→ **TRECHO DA PÁGINA**:
◆ ◆ ◆

Eles ficam a até 5 km de distância dos seus alvos, a um passo de distância do sangue e das entranhas do campo de batalha. Mas encontrar essas armas no front é desesperador.
Poucos dias depois, à noite, em uma trincheira de infantaria perto das posições russas, o comandante de uma das unidades explica que, para ele, os ucranianos são superiores na guerra de drones, enquanto os russos mantêm vantagem com as bombas planadoras.
A Rússia também tem vantagem no número de drones. São seis para cada drone ucraniano, mas as equipes de drones que visitei afirmam que a Ucrânia detém vantagem tecnológica. Eles encontram formas de contra-atacar e interferir nos drones russos com mais rapidez.
A trincheira fica em um matagal no meio de um bosque, rodeado por campos. Uma espessa copa de árvores oferece cobertura. Mas, enquanto falamos, um drone FPV russo é detectado e começa a se aproximar da posição.
As luzes são poucas e fracas, basicamente telas de telefones celulares. Elas são desligadas na trincheira e os homens ficam em silêncio, enquanto aumenta o ruído da aproximação do drone. Seguramos a respiração, enquanto ele sobrevoa as nossas cabeças.
Todos ficam imóveis. Parece passar uma eternidade, até que o drone segue seu caminho, em busca de outro alvo.
O maior drone do arsenal da brigada é o Vampiro. Com seus seis rotores, ele tem o tamanho de uma mesa de café.
Encontramos novamente Aeneas em outra missão em Lyptsi, depois do entardecer. Ao som do fogo constante da artilharia, encontramos a equipe de bombardeio pesado. Eles trabalham para fixar as bombas aos drones.
"[Pesando] 10 kg, os russos chamam este drone de 'Bicho-Papão'", conta Aeneas.
A carga do drone, segundo eles, tem potência suficiente para eliminar o alvo pretendido, que é um posto de comando da Rússia.

◆ ◆ ◆

→ **DADOS EXIBIDOS**:
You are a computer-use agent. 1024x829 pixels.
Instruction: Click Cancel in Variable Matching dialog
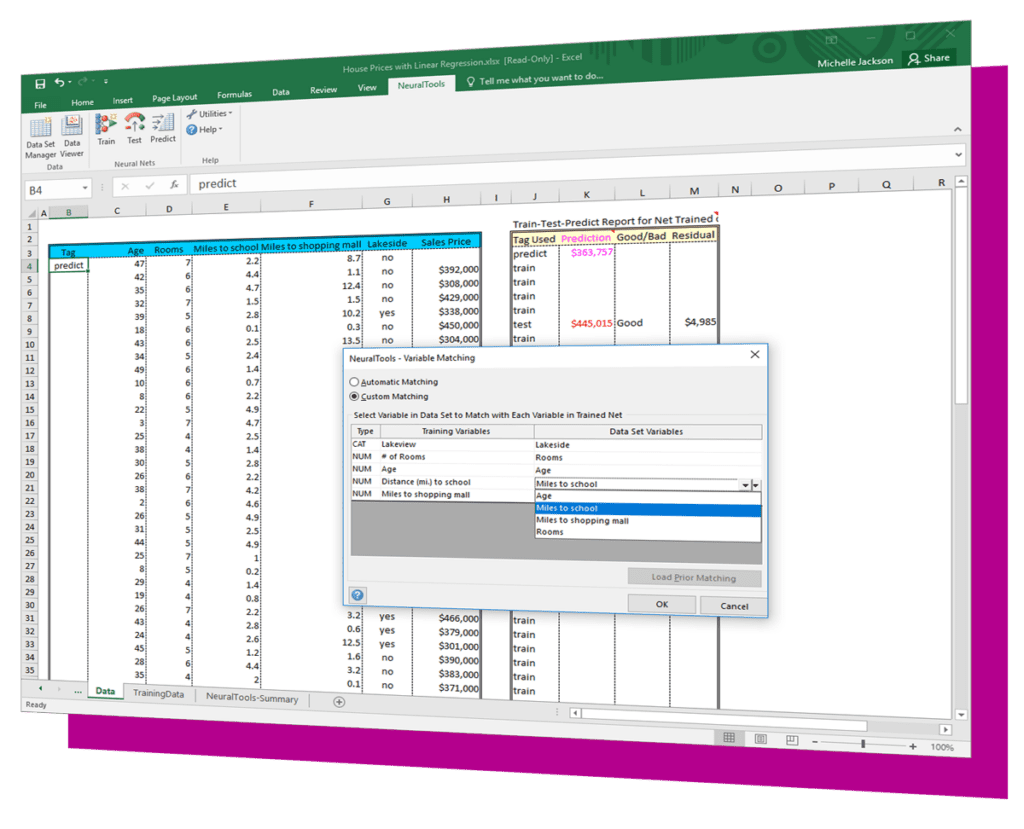[x=734, y=606]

◆ ◆ ◆

→ **INSTRUÇÕES DA TAREFA**:
Continue, por favor, o texto sobre a guerra de drones na Ucrânia a partir da última frase apresentada. Os dados são um material à parte, separado do texto sobre a guerra de drones na Ucrânia.

→ **RESULTADO**:
Enquanto os homens trabalham, um drone russo passa várias vezes sobre as nossas cabeças. A cada passagem, os soldados se retiram para o porão, esperam o sinal de que ele foi embora e retomam a montagem.
Quando o drone decola para o céu noturno em uma nuvem de poeira, eles assistem novamente ao seu progresso com um segundo drone de vigilância.
Foi quando observamos na câmera térmica do drone, quase sem aviso, três bombas planadoras russas sendo detonadas sobre a posição ucraniana, a mais de 1 km de distância.
As ondas de choque são visíveis. Segundos depois, elas atingem a nossa posição e a casa à nossa volta estremece com violência.
Os aliados da Ucrânia sabem que, apoiando o trabalho com drones, eles estão ajudando a causa do país. Mas este não é um simples ato de caridade.
O almirante Tony Radakin, chefe do Estado-Maior da defesa do Reino Unido, declarou que as forças armadas britânicas podem aprender com a Ucrânia como combater em guerras futuras. Em um discurso na terça-feira (23/7), ele afirmou que quer que o seu exército tenha "batalhões de drones de ataque 'kamikazes'".
Aeneas e seus homens sabem disso. Enquanto deixamos sua posição, um drone russo retorna e saímos em velocidade pela noite escura.
No caminhão, ele conta: "Ninguém está guerreando desta forma – eles estão aprendendo conosco. Esta será a guerra do futuro."